その名をアスナが呟くと少しだけ場が静かになった。
そして次に口を開いたのは木乃香でも刹那でもなく楓だった。
「・・・・瀬田殿を見ているとまったく似ていないのに、何故かシモン殿を思い出したでござるよ」
楓の言うとおり、シモンと瀬田はまったく似ていないだろう。
しかし何故か楓の言葉はアスナ達も納得できた。
「あっ、それ私も! なんか分かるかも」
「うむ、瀬田殿はシモン殿と同じ土の匂いがしていたでござるからな~」
「そやったん? ウチは気づかんかったわ~」
「そうですか・・・・しかし確かにあの人は考古学者。つまり穴を掘る人ですからね」
「・・・・うん・・・そうだね~」
そこでもう一度静かになったが、その空気に耐え切れず、アスナが一度大きくため息をついて空を見上げて呟いた。

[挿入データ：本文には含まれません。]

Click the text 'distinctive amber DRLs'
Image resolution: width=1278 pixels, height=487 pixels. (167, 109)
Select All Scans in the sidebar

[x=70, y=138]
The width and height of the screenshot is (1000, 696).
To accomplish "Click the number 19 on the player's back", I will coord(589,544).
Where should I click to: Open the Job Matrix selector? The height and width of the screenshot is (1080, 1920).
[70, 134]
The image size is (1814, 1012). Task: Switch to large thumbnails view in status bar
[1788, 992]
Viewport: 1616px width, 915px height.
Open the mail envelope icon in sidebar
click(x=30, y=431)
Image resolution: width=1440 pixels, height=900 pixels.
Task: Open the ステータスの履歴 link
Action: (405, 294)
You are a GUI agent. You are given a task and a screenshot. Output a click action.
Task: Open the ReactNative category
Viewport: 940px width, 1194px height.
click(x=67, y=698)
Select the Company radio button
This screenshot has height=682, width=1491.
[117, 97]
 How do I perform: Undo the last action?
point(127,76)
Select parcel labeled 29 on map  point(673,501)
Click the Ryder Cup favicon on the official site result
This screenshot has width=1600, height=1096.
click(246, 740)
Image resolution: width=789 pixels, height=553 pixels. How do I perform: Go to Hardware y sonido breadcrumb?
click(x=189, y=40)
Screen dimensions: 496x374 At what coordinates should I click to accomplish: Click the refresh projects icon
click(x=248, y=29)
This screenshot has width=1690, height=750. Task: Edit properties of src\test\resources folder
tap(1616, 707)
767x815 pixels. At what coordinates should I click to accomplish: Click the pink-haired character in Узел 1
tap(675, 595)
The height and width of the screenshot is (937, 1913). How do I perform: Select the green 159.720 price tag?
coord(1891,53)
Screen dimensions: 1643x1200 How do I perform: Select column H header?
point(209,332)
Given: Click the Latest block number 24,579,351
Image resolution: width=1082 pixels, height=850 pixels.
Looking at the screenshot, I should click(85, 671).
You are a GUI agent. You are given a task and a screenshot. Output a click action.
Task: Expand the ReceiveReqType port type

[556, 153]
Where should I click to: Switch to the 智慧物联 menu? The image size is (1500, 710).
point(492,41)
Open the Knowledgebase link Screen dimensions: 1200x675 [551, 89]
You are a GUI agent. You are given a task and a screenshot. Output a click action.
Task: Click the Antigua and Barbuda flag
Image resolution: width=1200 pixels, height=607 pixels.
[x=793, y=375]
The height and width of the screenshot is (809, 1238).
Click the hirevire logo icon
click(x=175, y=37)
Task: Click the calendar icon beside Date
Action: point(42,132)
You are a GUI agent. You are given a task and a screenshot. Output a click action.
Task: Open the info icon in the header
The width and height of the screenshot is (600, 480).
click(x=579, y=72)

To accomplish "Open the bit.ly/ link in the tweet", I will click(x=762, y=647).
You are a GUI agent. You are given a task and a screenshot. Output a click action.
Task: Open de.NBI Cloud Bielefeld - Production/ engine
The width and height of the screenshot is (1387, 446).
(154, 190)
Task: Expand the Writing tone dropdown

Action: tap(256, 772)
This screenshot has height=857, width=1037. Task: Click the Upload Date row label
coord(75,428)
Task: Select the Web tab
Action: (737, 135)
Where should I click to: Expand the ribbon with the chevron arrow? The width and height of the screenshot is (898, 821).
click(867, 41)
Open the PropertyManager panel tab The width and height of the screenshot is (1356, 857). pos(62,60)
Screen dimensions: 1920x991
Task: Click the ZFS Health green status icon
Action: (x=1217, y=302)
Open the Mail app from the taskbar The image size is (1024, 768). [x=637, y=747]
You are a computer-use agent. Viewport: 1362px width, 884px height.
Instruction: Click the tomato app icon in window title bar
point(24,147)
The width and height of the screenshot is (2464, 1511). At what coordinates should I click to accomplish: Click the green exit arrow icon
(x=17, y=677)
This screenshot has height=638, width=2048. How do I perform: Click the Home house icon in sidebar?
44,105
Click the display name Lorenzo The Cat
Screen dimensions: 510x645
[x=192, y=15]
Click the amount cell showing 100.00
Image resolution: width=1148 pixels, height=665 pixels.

「・・・・・・・・・・シモンさんか~、・・・なんか会いたいよね」
「・・・うん、ウチもや・・・・」
「そうですね、一言でもいいから、何か言って欲しいです」
「・・・・しかしあの方が居たら、魔法世界での拙者たちは今以上の大事に巻き込まれる気がするがな」
「あっ、それ絶対にそうだわ!」
「う~ん、ウチはそれでもええからシモンさんと一緒にいたかったわ~」
「はいはい、ご馳走様」
「も~、アスナ~・・・・・ん?」
その時、木乃香は途中で足を止めて、空を見上げた。そして不思議そうに首を傾げながら、後ろを振り返っていく。
それに気づき、アスナ達も後ろを振り返ると、木乃香は無言で自分たちの来た道の空を眺めていた。
「・・・・木乃香?」
「・・・・ん? う~ん・・・・・・・・今・・・・大きなカメが飛んでたんやけど・・・・」
「カメぇ? う~ん、まあ首都に着いたとき、空飛ぶクジラとかいたし、別に不思議じゃないんじゃない?」
「う・・・・ん・・・・そなんやけど・・・・」
「もういいから~、先は長いんだしさっさと行くわよ」
「あっ、アスナ、置いていくんは嫌や~」
木乃香は慌てて前を行く三人を追いかける。
彼女は一体何故空飛ぶカメを気にしたのかは分からない。だが、木乃香の気になったことに他の面々も気づいていれば、彼女たちの願いは叶っていたのだが、そう簡単にはいかず、空飛ぶカメは真っ直ぐアスナ達が来た方向へ向かって飛んでいた。
間違いなく風は自分たちに吹いている。
しかし完全な向かい風ではなかった。
彼女たちがそれを分かるのはもう少し先のことだった。
だが、この時彼女たちが気づいていなかったのは、シモンのことだけではなかった。
そしてシモンも気づいていない。
当然ネギや、他の仲間たちも、そしてこの魔法世界の住人は誰一人として気づいていなかった。
十数年間、無風だった魔法世界の風は、シモンが来て、そしてネギたちがやって来たことに徐々に風が吹き始めた。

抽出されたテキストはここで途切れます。